Combine macaroni, onions, sour cream, eggs and parmesan cheese, as well as salt and pepper to taste. Fold all the ingredients together as not to destroy the macaroni.
Spray the casserole dish with non-stick cooking spray. Put the macaroni mixture in. Put extra parmesan cheese on top. Bake for one hour until it gets golden on top and the bottom gets crusty. Serve with salad.
Quick Tip: Due to all the butter in the dish, I like to use healthier alternatives, like whole wheat macaroni and light sour cream in lieu of regular. However, in the case of the sour cream, light doesn’t have as much flavor as the regular, so make sure that you season your mixture well with salt and pepper.
And if you made it this far in the post, here's a video... just because of the title alone. Cher is awesome, and helping us tall girls of the world not feel like... well, half breeds!
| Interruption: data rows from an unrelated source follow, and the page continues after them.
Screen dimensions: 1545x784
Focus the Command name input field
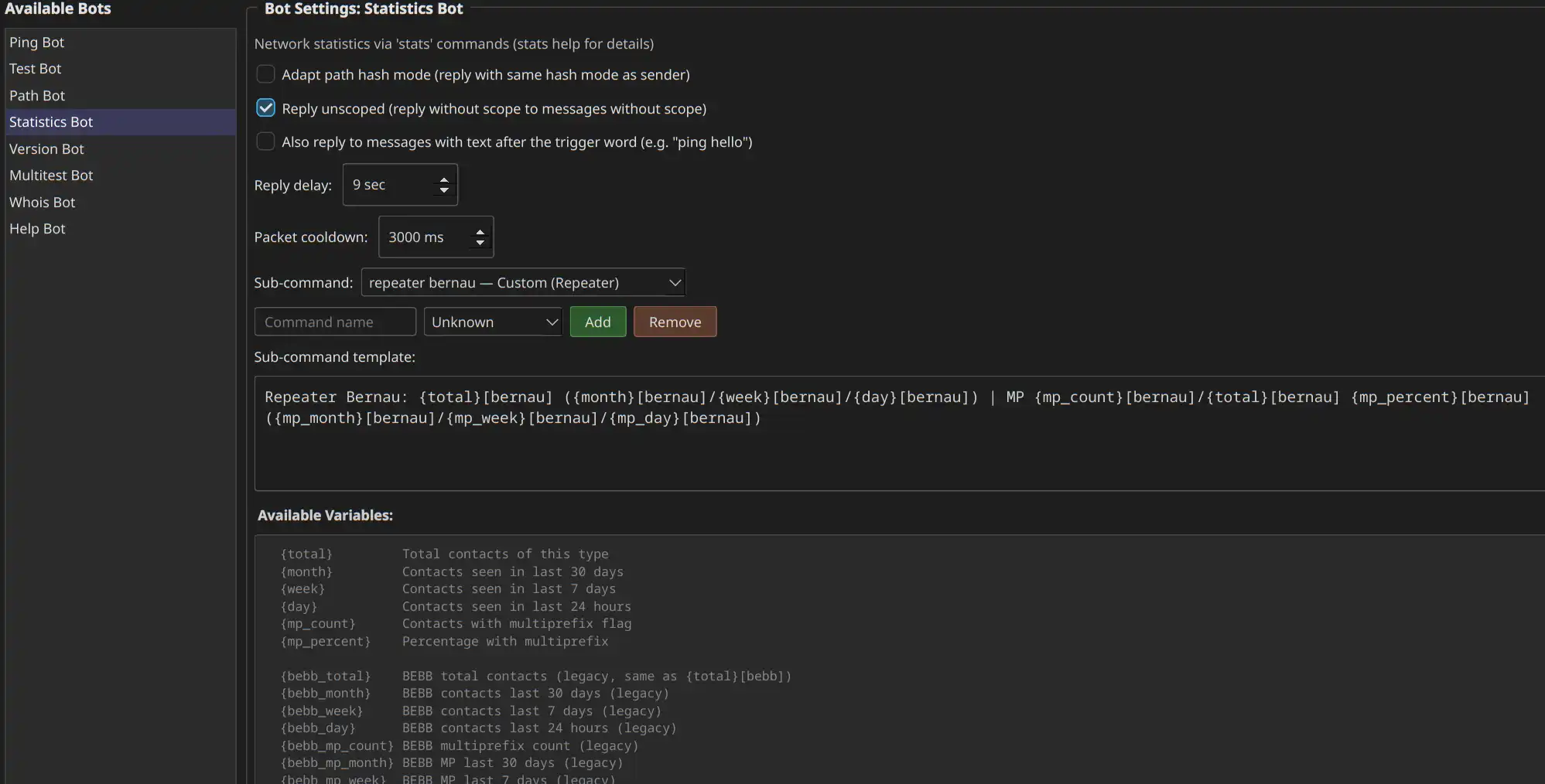334,322
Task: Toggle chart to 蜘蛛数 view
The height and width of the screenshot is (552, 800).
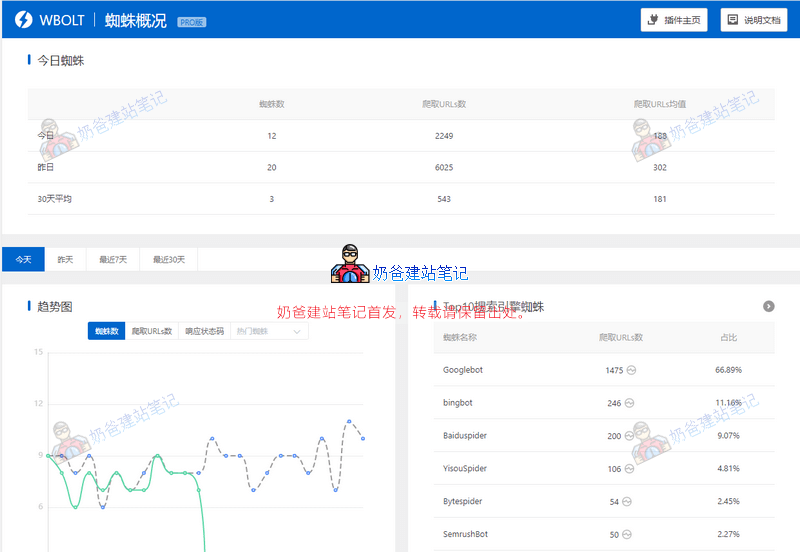Action: coord(107,331)
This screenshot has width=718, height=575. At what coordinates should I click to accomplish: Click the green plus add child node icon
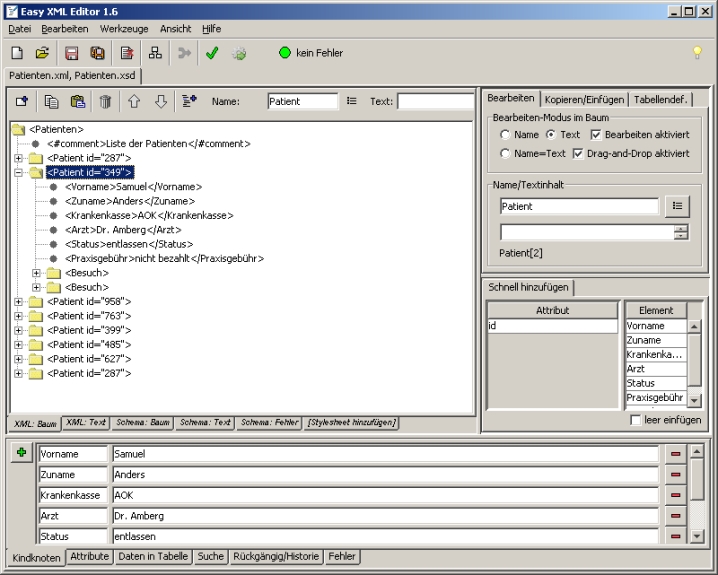pos(21,453)
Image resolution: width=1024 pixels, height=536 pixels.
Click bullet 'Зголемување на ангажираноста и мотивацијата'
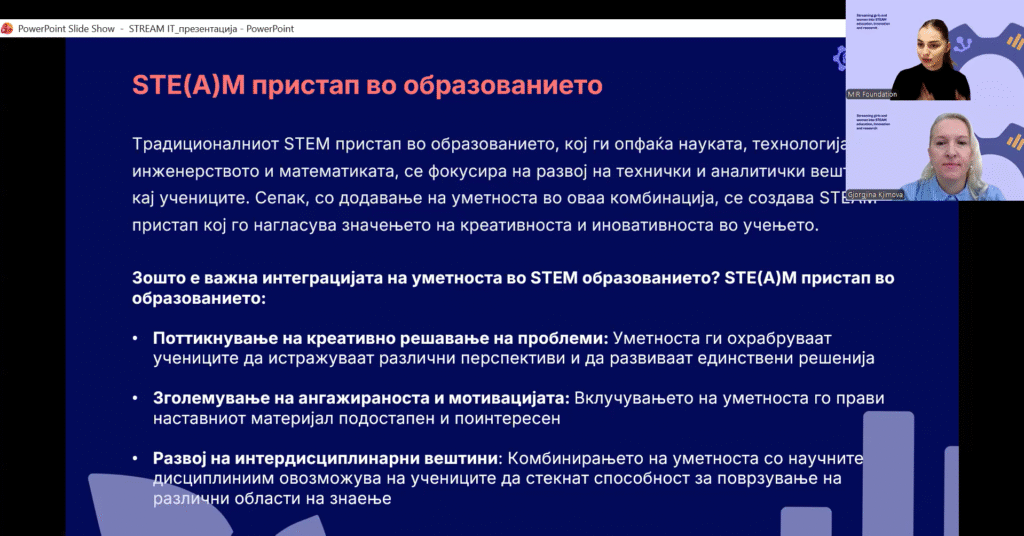tap(361, 398)
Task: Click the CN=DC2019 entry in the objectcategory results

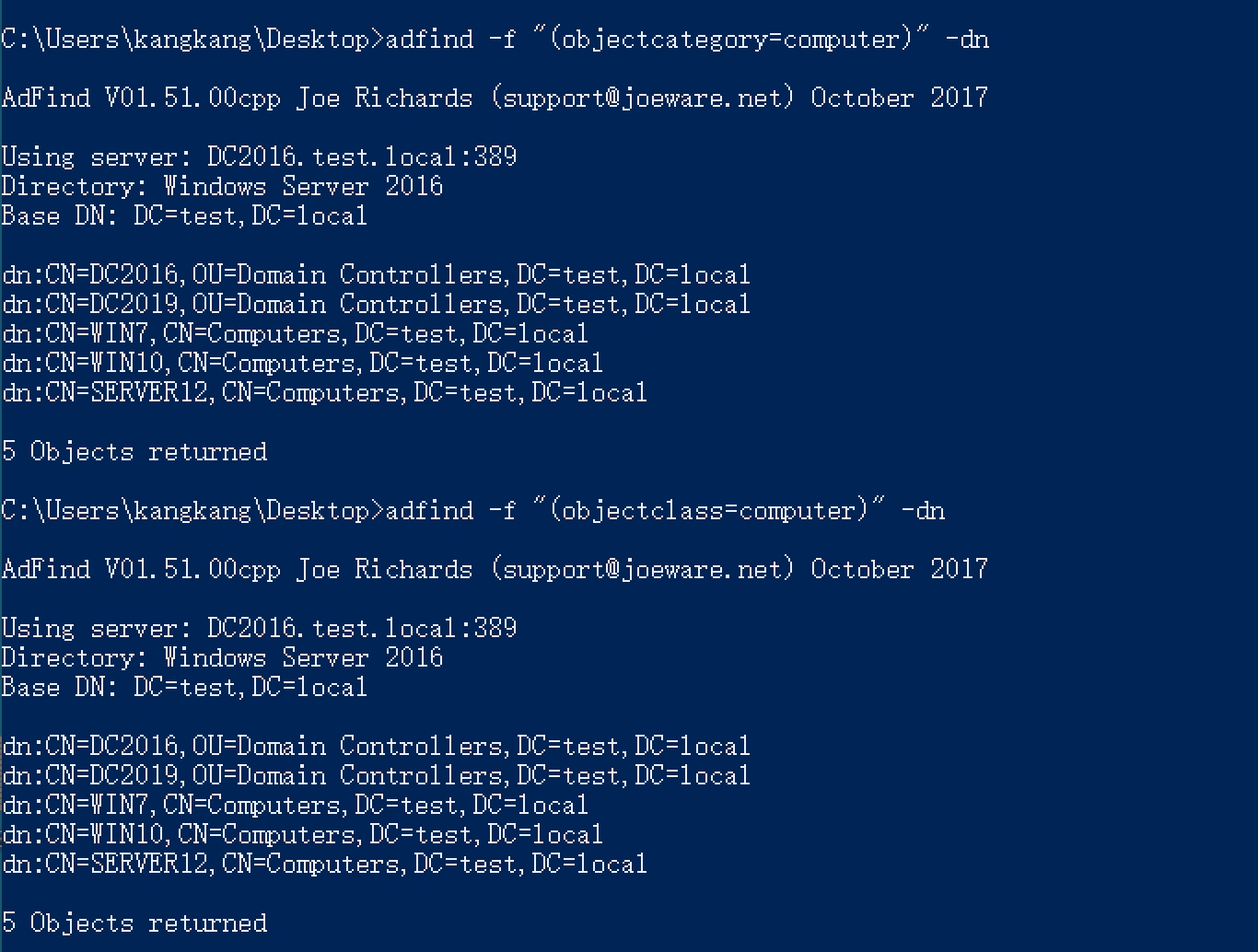Action: [376, 304]
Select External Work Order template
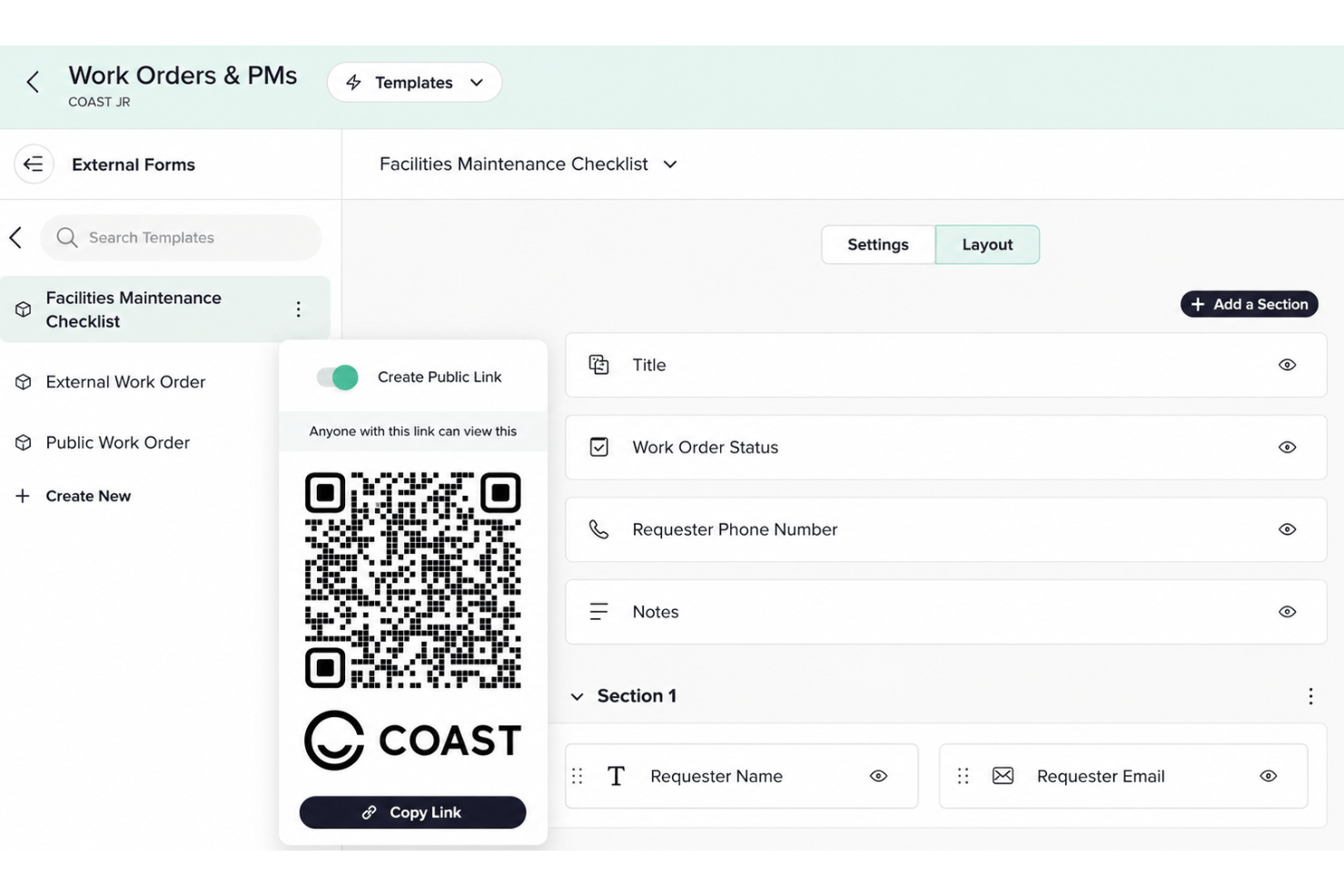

Thanks for the spinach macaron recipe! Paul and I will be cooking it up with some kale from our CSA box (three bunches and counting--oy vey).
ReplyDeleteah, "half.breed." i got that a lot, too - my father is jewish [ashkenazi] and my mother is not.
ReplyDeletegasp!
i've been to a beit din [independent orthodox]. but at the end of the day, i can't escape the fact that i was brought up as...well...
a half.breed.
i feel your pain.
and i'm stealing this spinach recipe. kol hakavod, keep up the good work!